[Start Given passage]

Tuesday, April 19, 2011

Market may correct 15% from present levels: Sanjeev Prasad, Kotak Institutional Equities

In an interview with ET Now, Sanjeev Prasad , ED & Co Head, Kotak Institutional Equities , talks about the IT sector and market environment. Excerpts:

ET Now: Your first reaction to the Cairn deal? At 335, fundamentally speaking, is Cairn a good buy?

Sanjeev Prasad: It depends on what crude price assumptions you make. At current crude prices, obviously it will make a very attractively valued stock. Even if you take $95 a barrel crude price for the current fiscal year, EPS would come to somewhere about 57. So on a PE basis, the stock does look very attractive, but the whole thing is that two things you would have to keep in mind -- what is the long-term crude price assumption, which you factor in, and the second thing is what is the outcome of the royalty issue. If I take, say, long-term crude price assumptions at 95 in perpetuity, take from $115 a barrel crude price for the current year, say about $105 for next year. Even in that case, I would get somewhere about 370 as my valuation. If the royalty issue goes against Cairn, then you will have to save upwards of Rs 65 from there and suddenly you are looking at the stock, which is more like Rs 305. So at the current juncture, it may look okay, but you need some clarity on this royalty issue going forward.

ET Now: What about the overall IT market and in particular, the Q4 earnings?

[End Given passage]
[Start Entries supplied]

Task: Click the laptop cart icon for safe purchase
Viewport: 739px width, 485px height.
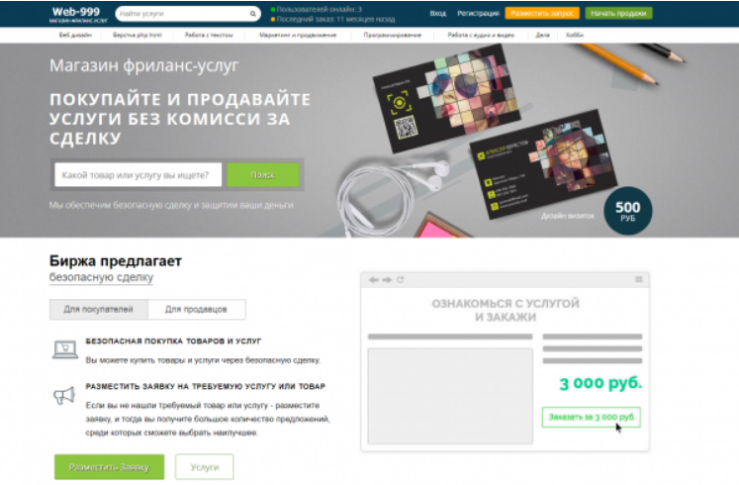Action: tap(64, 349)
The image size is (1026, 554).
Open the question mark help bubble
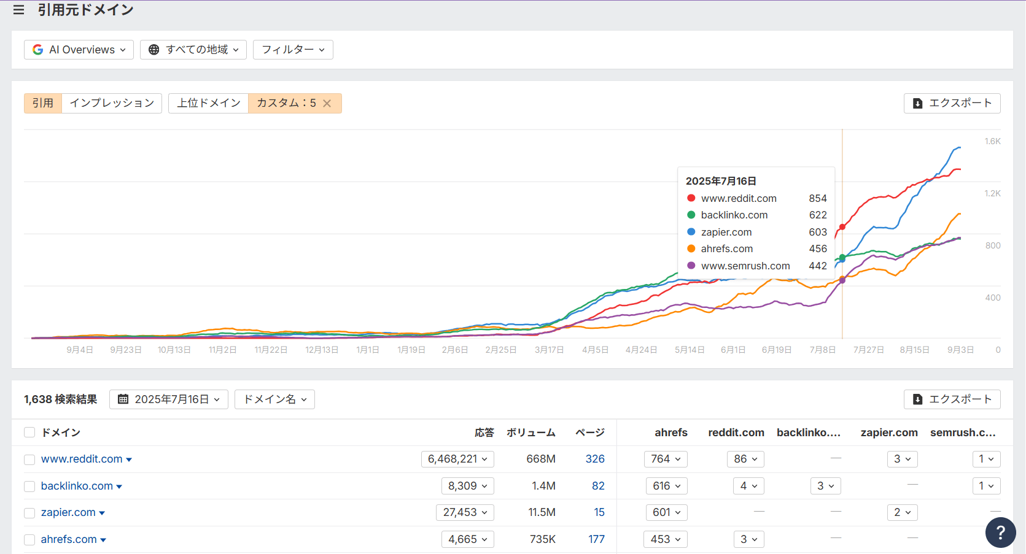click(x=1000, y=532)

[End Entries supplied]
[Start Entries supplied]

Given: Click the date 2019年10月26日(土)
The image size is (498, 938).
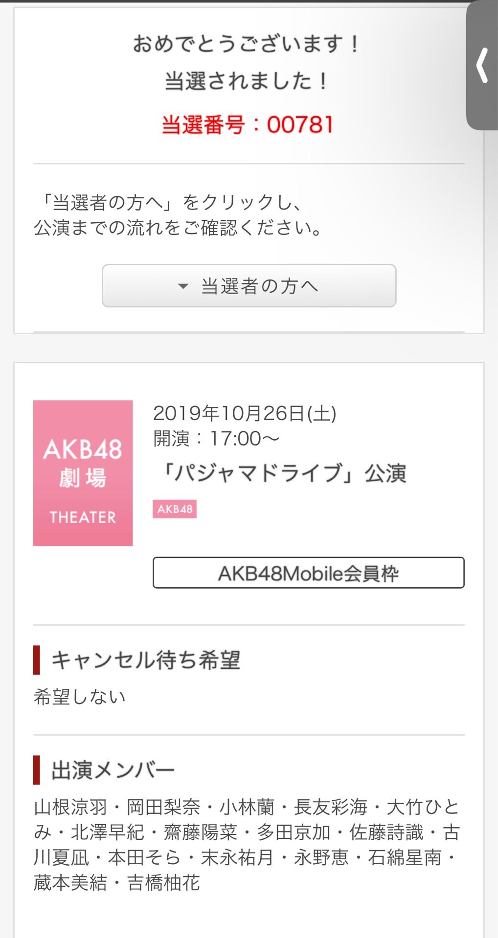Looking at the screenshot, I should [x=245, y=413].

[End Entries supplied]
[Start Entries supplied]

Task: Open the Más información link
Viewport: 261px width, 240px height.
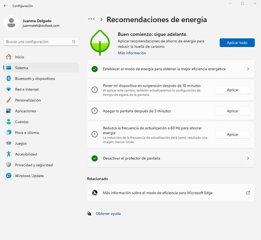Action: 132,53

[End Entries supplied]

§ Task requirements: Output the passage of the interview from "Market may correct" up to and including "a good buy?" without any changes. The listing is separate material and has no connection to the interview.

§ Exercise solution:
Market may correct 15% from present levels: Sanjeev Prasad, Kotak Institutional Equities

In an interview with ET Now, Sanjeev Prasad , ED & Co Head, Kotak Institutional Equities , talks about the IT sector and market environment. Excerpts:

ET Now: Your first reaction to the Cairn deal? At 335, fundamentally speaking, is Cairn a good buy?